Harnessing Machine Learning in Payments – Digital payments changing the face of the payments industry, with mobile money on the foundation of data science and machine learning there is a complete transformation. This transformation is leading to a desirable growth for new digital economies. The adoption of the existing system by new technologies like artificial intelligence, 4G and big data indicating that we still have a long way to go to become a cashless society.
This is the second post in sequence to my earlier blog post “Machine Learning in FinTech – Demystified“.

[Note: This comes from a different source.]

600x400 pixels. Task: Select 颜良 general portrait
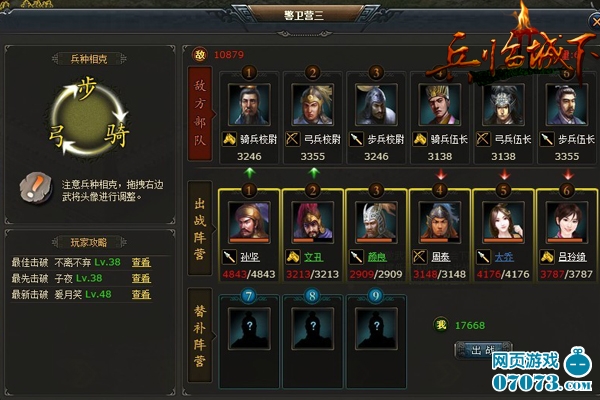pyautogui.click(x=376, y=223)
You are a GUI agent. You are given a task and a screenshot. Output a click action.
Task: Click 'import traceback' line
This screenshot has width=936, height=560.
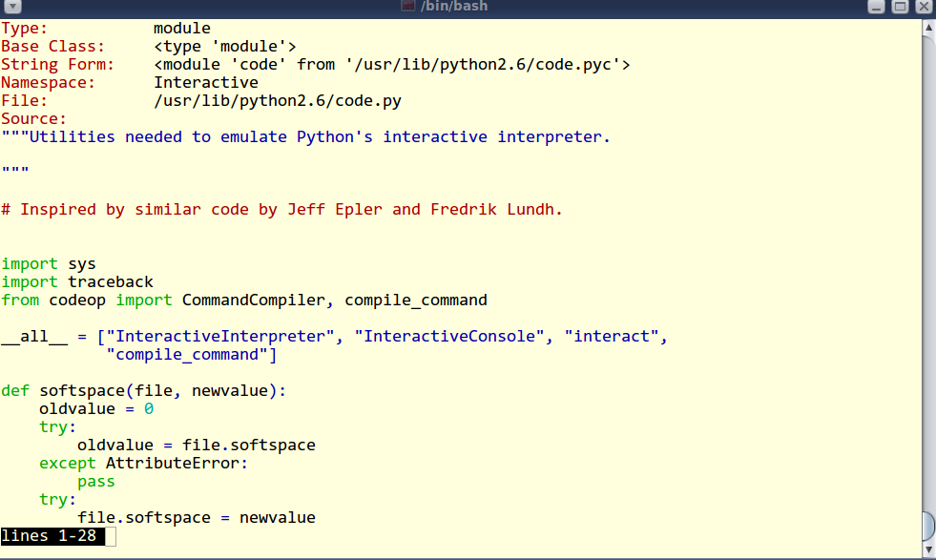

Today in payments machine learning is one of many advanced, most talked, critical and important tool for analytics. This has got its place in the business toolbox with a lot of pride and respect. The main objective is to depict how Machine learning can and has already extended into so many aspects of daily life. ML gets the problem-solving call in conjunction with deep learning artificial neural networks.
As these jargons i.e AI, ML, DL or ANN etc may be getting their day in the sun, but they’ve been around for a while. It’s just in the past 5-10 years that they have gained traction, technology that was once the niche is now becoming more mainstream and cost-effective reaching to common man. Until recent machine learning was known as historical phenomena in the worlds of academia and supercomputing. This is part 3 in this series first part was Artificial Intelligence for Digital Payments Security and the second part was Data Science of Payments.
Artificial Intelligence domain in payments
Artificial Intelligence domain is still very new and at just initial stage. Trust me no one in today’s time (at least I don’t believe anyone who says he/she know everything about AI) knows the full domain/scope/boundaries of AI. AI as a bundle of emerging technologies don’t have limits thus are dangerous as well. From the info-security fit point, machine learning techniques are a great fit though. To improve the info-security for financial security and to go expand beyond fraud detection is what experts are busy trying to.
Due to nature, working model and to be effective machine learning it is very important to have clean, quality and large dynamic data set. Training, testing and choosing the best algorithm to apply for analysis can be a tedious task as well. It can get trained and learn consumer behaviour by tracking certain patterns and behavioural biometrics to give ml algorithms flying wings. When behaviour changes algorithm can raise alarm, it can detect subtle shifts in the underlying data, and then revise algorithms accordingly.
Machine Learning in Payments
Machine learning is not new in the payments industry its well known and familiar tool primarily used in credit card transaction monitoring game at the basic level. In the card industry, rule-based learning algorithms play important roles in the near real-time authorization of transactions. I am sure these application companies will admit that it’s very early days for this proposed future. As such, all of these assistants are far from polished. That said, I would agree that most AI applications nowadays are indeed using or will use ML soon.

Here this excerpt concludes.